What happens in case of a DDOs Attack ?
I've never really used the health checks/failover options. But you can see pricing here: https://aws.amazon.com/route53/pricing/
No clue about the DDoS stuff. Might need to do some Googling
and
My concerns and questions exactly! Especially with a larger number of domains. There is rate limiting, of course (or better yet, iptables), but clients of hosted services like Route53 or Rage4 have no access to such tweaks (somebody correct me if I'm wrong
For 1 euro per year you can get Anycast DNS from OVH but for that you have to transfer your domains to them.
https://www.ovh.ie/domains/dns-anycast/
DDoS of whom? Route53 or your sites? Amazon won't charge you, or suspend you for receiving DDoS attacks against their name servers.
Route53's backbone is hosted using what Amazon calls Anycast Striping. I don't believe anyone has the capital to take out every one of Amazon's edges around the globe - at most only a couple. If an attack does take down a few, your client's queries will be route to another edge, or even a different region.

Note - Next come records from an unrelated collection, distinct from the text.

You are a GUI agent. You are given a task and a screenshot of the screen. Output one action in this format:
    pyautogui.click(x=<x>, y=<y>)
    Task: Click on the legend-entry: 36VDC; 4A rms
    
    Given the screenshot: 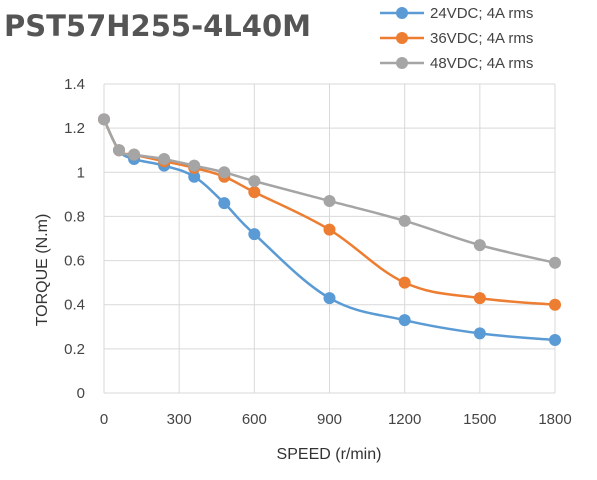 What is the action you would take?
    pyautogui.click(x=456, y=38)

I don't think any of our self-host solutions can have the tweaks that Amazon employees. We can do really small stuff, but none of us own datacenters in 5+ countries.
That geo-targeting feature looks real nice. A little spendy for me though (I'm also happy w/ DNSMadeEasy at less than $80/year).
Actually, no need to buy a brewery to drink some beer (read: no need to own datacenters to colo equipment in them). Correct me if I'm wrong, but an anycast DNS setup plus good iptables rules should mitigate DDoS just fine.